Programmatico già dal titolo, irruento e corrosivo, Rojo è composto da 11 poesie dinamitarde, intrise di nichilismo e disincanto, anche quando parlano d'amore. Riduttivo pensare che si tratti semplicemente di canzoni di protesta, la rivoluzione - o piuttosto la sua mancanza - diventa il pretesto denunciare la stupidità che regna sovrana, quella che rende impossibile ogni cambiamento in positivo. Canali ancora una volta mette il dito nella piaga, quella di una società sorda e cieca, fondata sempre più sull'ignoranza e sul razzismo, incapace di rivendicare una reale inversione di rotta e composta da un popolo sedato e ridotto a marionetta nelle mani del potere.

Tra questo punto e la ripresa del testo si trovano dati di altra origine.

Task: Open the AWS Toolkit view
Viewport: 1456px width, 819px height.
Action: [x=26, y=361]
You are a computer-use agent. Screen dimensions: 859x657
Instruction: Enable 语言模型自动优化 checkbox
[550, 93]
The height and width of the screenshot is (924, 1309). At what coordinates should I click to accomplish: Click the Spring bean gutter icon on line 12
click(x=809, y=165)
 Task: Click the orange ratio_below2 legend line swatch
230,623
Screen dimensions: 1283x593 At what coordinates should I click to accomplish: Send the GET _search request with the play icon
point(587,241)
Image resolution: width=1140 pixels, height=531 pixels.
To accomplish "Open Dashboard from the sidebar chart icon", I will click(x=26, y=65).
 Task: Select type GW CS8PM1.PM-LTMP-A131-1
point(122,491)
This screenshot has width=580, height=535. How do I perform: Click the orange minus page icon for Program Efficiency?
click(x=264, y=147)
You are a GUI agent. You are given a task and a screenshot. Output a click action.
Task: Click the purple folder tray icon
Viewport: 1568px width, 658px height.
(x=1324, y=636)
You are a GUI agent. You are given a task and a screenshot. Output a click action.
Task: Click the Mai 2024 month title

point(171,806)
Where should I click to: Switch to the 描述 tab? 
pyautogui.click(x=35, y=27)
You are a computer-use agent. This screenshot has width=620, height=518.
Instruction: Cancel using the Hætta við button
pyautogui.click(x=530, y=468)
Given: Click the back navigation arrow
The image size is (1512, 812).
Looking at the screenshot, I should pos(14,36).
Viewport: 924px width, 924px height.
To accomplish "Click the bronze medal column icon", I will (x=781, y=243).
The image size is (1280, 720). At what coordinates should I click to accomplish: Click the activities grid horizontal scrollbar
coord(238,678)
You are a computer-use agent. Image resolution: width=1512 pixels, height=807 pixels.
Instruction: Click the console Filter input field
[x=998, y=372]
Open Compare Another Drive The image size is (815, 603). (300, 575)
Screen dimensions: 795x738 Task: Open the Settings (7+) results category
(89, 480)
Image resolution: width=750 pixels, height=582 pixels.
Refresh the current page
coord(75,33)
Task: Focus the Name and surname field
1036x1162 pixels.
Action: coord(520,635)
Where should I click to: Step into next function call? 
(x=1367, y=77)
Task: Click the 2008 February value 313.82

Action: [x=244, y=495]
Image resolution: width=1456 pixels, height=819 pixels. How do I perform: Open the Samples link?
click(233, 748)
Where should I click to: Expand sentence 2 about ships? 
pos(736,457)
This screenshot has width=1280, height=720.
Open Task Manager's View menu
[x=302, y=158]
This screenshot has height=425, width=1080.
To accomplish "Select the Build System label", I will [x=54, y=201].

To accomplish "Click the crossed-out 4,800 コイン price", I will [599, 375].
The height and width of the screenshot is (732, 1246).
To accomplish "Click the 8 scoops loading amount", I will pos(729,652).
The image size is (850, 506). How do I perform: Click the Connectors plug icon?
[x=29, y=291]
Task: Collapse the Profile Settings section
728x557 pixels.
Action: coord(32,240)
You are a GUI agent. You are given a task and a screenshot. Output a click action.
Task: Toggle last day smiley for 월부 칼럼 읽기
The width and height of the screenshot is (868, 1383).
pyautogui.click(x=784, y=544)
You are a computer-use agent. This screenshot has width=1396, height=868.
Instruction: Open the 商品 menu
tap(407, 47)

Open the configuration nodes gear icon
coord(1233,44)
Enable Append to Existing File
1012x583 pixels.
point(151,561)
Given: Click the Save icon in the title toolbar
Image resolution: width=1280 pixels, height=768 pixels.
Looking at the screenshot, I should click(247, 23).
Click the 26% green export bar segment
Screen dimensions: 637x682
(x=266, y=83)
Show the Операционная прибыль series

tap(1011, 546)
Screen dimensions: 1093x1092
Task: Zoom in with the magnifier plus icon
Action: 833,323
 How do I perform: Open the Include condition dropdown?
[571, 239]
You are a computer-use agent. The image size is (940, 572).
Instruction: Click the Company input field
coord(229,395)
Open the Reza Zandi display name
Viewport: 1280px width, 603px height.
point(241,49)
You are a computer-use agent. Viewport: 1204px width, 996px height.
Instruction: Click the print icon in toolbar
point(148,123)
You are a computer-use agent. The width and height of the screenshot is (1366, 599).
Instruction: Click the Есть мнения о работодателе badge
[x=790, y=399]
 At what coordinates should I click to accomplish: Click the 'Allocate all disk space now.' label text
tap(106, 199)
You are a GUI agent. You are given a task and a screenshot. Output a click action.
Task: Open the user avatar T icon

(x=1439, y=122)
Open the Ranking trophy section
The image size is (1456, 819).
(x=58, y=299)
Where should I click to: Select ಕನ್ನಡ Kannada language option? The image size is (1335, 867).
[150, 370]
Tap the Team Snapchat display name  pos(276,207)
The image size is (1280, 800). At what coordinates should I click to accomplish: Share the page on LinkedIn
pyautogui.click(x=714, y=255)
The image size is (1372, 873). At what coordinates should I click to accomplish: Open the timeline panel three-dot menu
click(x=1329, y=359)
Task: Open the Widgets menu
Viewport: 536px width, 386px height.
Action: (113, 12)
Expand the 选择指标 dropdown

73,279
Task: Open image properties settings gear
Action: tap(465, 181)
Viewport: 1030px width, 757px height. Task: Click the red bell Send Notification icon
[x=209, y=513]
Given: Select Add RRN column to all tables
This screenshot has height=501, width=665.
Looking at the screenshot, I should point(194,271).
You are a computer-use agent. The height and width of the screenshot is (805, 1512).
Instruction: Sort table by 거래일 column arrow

Lo intervisto al telefono e mi colpisce immediatamente la sua voce profonda e ruvida, come i suoi testi del resto, ventisette domande per cogliere le sue riflessioni sul presente e farmi raccontare il suo ultimo disco, tagliente, denso, incazzato, così come la sua visione del mondo. Il musicista è diretto, non le manda certo a dire, come gli impone il suo cuore "anarchico", ma anche anoressico, anticlericale, refrattario ai compromessi, irriverente e dissacratore. Questo è Giorgio Canali e il suo rock signori, animale ferito e disilluso che ringhia al mondo tutta la sua rabbia e la sua passione e lo deride. Prendere o lasciare.

 

Rojo è uscito nel 2011, a due anni di distanza da Nostra Signora della dinamite. Presentando il disco hai dichiarato di aver dovuto superare una crisi creativa poiché guardandoti intorno prevaleva in te una rabbia impotente che ti faceva solo venir voglia di bestemmiare.

C. - La crisi creativa ha un motivo particolare, è quella di quando hai la sensazione, la consapevolezza - anche se può sembrare un po' presuntuoso - di aver fatto un disco della madonna e scrivere il capitolo successivo non è così facile, quindi è un po' un blocco. Ero convinto di aver tirato fuori il mio bell'album con Nostra signora della dinamite e, o lo superi, o non fai uscir niente a quel punto lì. Quindi ci ho messo un po' ad entrare nell'ordine di idee, poi ad un certo punto mi è venuto improvvisamente in mente che come mi ero rotto di parlare delle cose che mi succedevano attorno con Nostra Signora della dinamite parlando più che altro di me, potevo anche rimodificare la mia rotta e ricominciare a parlare delle merdate che mi succedevano intorno. E' partita così, poi mi svegliavo la mattina con in testa la Carmagnole che è un canto della Rivoluzione francese... così è venuto fuori piano piano Rojo che musicalmente era già pronto da almeno sette-otto mesi perché noi abbiamo un modo di comporre piuttosto particolare, ci si chiude in studio con i registratori attaccati e si improvvisa, quindi le canzoni esistono, ma non esiste assolutamente né la linea melodica né il testo. Poi tocca a me, io a quel punto ho iniziato a tirar fuori delle cose che parlavano del mondo che mi circonda ed è venuto fuori Rojo.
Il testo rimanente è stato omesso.